Soon we are going back the way we came. I am impressed with the older members of the group, who have kept up with us very well. Then it’s back on the boats and back to the bridge where we are once again besotted by locals asking literally for the clothes off our back. Cuba as a nation is very much a third world country and its people do struggle, bless them. When one visits Cuba, the general advice is to bring pens, soap or spare clothing to donate. I can understand the clothing but soap and pens? Trying to keep my luggage to a minimum, I have brought pens to give the kids.
We arrive back at the village for lunch and we are presented with a spectacular sight. Upon tables set up on the beach we see rice, yams, tropical fruit and more small grilled lobsters than you could poke a stick at. Lunch is, as it looks, quite superb.
Later that evening we are given a salsa lesson by a local expert. Some of us enjoys it so much they have signed on for extra lessons the next day. We round off the day after dinner with another visit to the Casa de la Trova, with more drinking and meeting even crazier locals.
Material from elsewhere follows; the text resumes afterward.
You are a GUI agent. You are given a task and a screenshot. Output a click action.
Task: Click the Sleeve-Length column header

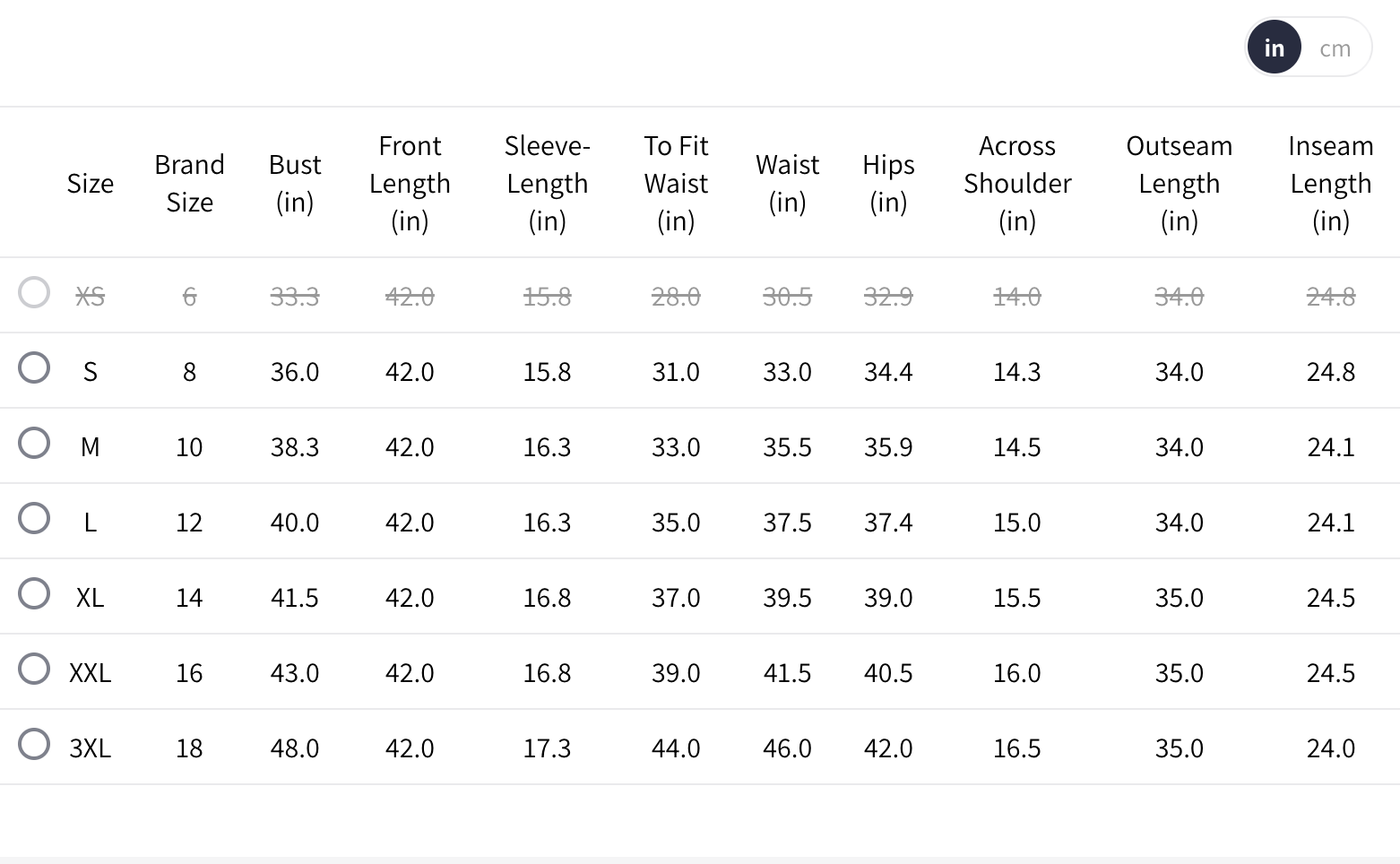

Day 5 – Baracoa: We have a later start today so I take the opportunity to look around Baracoa for a while. Our excursion for the day takes us for another picnic, this time to Rio Duaba. So we load up the Esky, jump in the back of the truck and head off. Valeri has called ahead to arrange our very early dinner. As we reach our picnic site we see two old guys cooking something under a makeshift tent. Inside the tent we see two suckling pigs on a spit. Valeri has done very well again. Apparently they were just going to do one but were convinced that we would devour two. He knows us so well. So we drink and attempt to swim. The surface under the water is made up of large, smooth rocks and pebbles and makes wading in rather uncomfortable. Add to this a very strong current and we have one interesting swim. Some of us have jumped in a hundred metres upstream and ride the current down. It’s fun but you can only do it so many times.
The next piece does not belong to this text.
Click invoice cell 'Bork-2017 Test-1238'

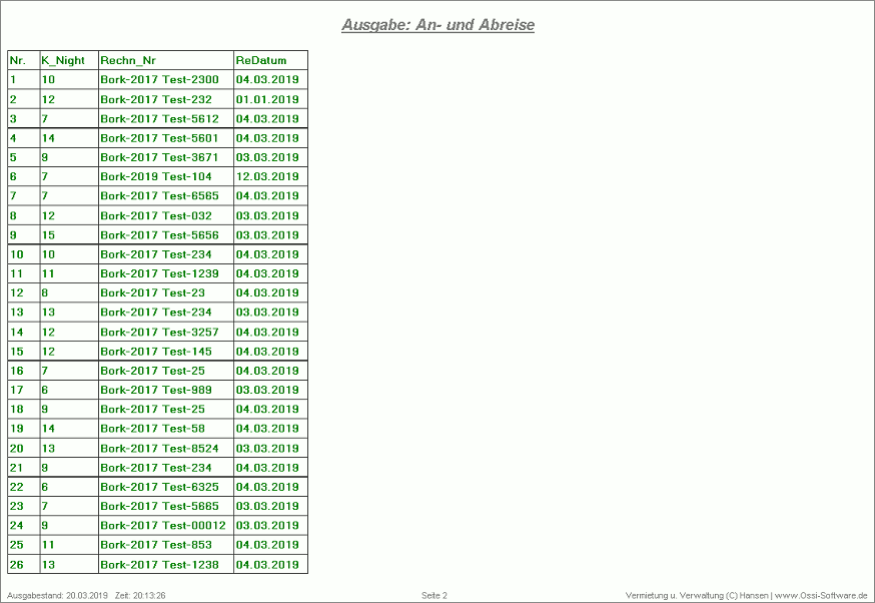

One of the things I had hoped to see here in Baracoa were the Polymita snails, little, multi-coloured snails indigenous to the area. I venture into the bushes in a desperate attempt to see one to no avail. There is, however, a very large sow and a piglet who have come sniffing around our food. Not sure if they are related to our upcoming dinner, which is spectacular. Along with the suckling pigs we have congri, fruits etc but for some of us we concentrate solely on the pork. In fact some of us just stand at the table eating straight from the carcasses. We do our best but we still have some leftovers, which is packed up for some of our homestay hosts.
Upon our return to Baracoa central, we meet immediately in the main plaza to finish off the remaining rum. We are joined by the coconut man from our first day here. He’s taken with one of our girls. I ask him about the snails and he says they are only found in the mountains. He then goes home and returns with his collection of shells. I think he wants to sell them to us but i don’t expect Australian customs would be to keen on that idea. It’s been another great day in Baracoa.